Advent Calendar of Christmas Memories: 24th December – Christmas Eve


How did you, your family or your ancestors spend Christmas Eve?

Christmas Eve is an interesting day because depending on which day it falls can affect what happens for much of the day. Unless Christmas was on a Sunday, Christmas Eve has usually been spent at work and as this was a peak admin workload period in universities it meant working flat out for a good deal of the day with little opportunity for an “early mark”. Our work Christmas party started on the stroke of midday except for the elves who set up before hand and of course the end-of-party clear up. Then a quick dash home and get into the serious business of family Christmas preparation. It was only in years when Christmas was on a Sunday, as in 2011, when the Christmas Eve preparations could be more leisurely.
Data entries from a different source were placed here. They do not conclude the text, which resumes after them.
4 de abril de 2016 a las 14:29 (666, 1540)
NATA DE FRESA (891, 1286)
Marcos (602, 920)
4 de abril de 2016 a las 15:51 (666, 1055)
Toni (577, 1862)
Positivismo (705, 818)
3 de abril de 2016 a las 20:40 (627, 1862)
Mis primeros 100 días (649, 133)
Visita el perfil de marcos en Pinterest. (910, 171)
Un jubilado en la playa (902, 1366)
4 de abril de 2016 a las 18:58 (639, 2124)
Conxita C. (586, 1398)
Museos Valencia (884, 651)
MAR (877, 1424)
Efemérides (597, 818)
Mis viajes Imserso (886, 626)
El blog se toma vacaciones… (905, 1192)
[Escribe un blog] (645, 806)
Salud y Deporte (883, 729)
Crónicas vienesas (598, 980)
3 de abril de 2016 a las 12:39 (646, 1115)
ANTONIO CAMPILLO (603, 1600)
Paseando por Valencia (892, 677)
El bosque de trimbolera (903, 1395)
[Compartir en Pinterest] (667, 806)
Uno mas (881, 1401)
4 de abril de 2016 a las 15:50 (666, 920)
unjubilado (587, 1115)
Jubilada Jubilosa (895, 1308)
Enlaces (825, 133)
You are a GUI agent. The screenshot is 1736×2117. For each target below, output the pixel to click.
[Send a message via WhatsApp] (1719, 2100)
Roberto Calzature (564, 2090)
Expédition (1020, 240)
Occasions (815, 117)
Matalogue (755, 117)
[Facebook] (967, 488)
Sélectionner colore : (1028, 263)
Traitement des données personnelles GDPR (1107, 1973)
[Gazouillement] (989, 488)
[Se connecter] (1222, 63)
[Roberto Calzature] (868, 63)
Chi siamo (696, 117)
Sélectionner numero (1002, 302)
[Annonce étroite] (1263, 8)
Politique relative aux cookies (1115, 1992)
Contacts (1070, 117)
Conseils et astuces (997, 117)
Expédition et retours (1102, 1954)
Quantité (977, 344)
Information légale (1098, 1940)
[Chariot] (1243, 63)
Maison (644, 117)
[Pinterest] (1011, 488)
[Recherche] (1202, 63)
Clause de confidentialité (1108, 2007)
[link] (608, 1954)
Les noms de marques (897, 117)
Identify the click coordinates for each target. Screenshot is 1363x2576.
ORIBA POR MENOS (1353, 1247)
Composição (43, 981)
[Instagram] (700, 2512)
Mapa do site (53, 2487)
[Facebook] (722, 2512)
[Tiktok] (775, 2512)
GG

Christmas Eve dinner chez Cassmob

I don’t know why but procrastination most often affected present wrapping so that would often happen on the family room floor while we listened to the Carols from the Myer Music Bowl in Melbourne on TV. If there was one cooking chore that was a list-minute one it would be making shortbread, and true to tradition, it’s on my list for today.

A postcard for Das Goldenes Fass, owned for 200 years by the Happ then Kunkel families, but not by the time this photo was taken, it was in other hands. However I doubt much changed over the years..

During their teenage years in high school and uni, our children worked part-time in hospitality and often seemed to have a roster on Christmas Day. Over the years we adopted the tradition of having Christmas dinner on Christmas Eve – a bit more suitable than midday on a hot summer’s day, and I think we all enjoyed the festivities leading into Christmas Day too.  It occurred to me writing this story that there’s a link between our children working Christmas Day in hospitality and the life of my ancestor George Kunkel in Bavaria as a child and young man. His family owned one of the village inns which had visitors from far and wide, so it’s quite possible that he and his family spent Christmas Day providing a wonderful meal for visitors. Some of their culinary treats included fresh pike cooked with cardamom and mustard, salmon prepared with lemon, special beer, home-made apple wine, bacon, roast pork and local wine.[i] I’m assuming that in a small village like Dorfprozelten, most of the local residents would have spent Christmas with their families and friends. Perhaps the Kunkel and Happ families had also celebrated their family Christmas on Christmas Eve? Looks like another research activity to learn more about what might have happened.

Traditionally our family’s Christmas Eve finale was attendance at midnight Mass. It always had such an atmosphere with candles sparkling through the darkness, little kids (and big ones!) yawning, and then the music throughout culminating in the rocking carols belted out by the band at the end of Mass.


[i] Veh, G. Dorfprozelten am Main Teil II, pages 193-195.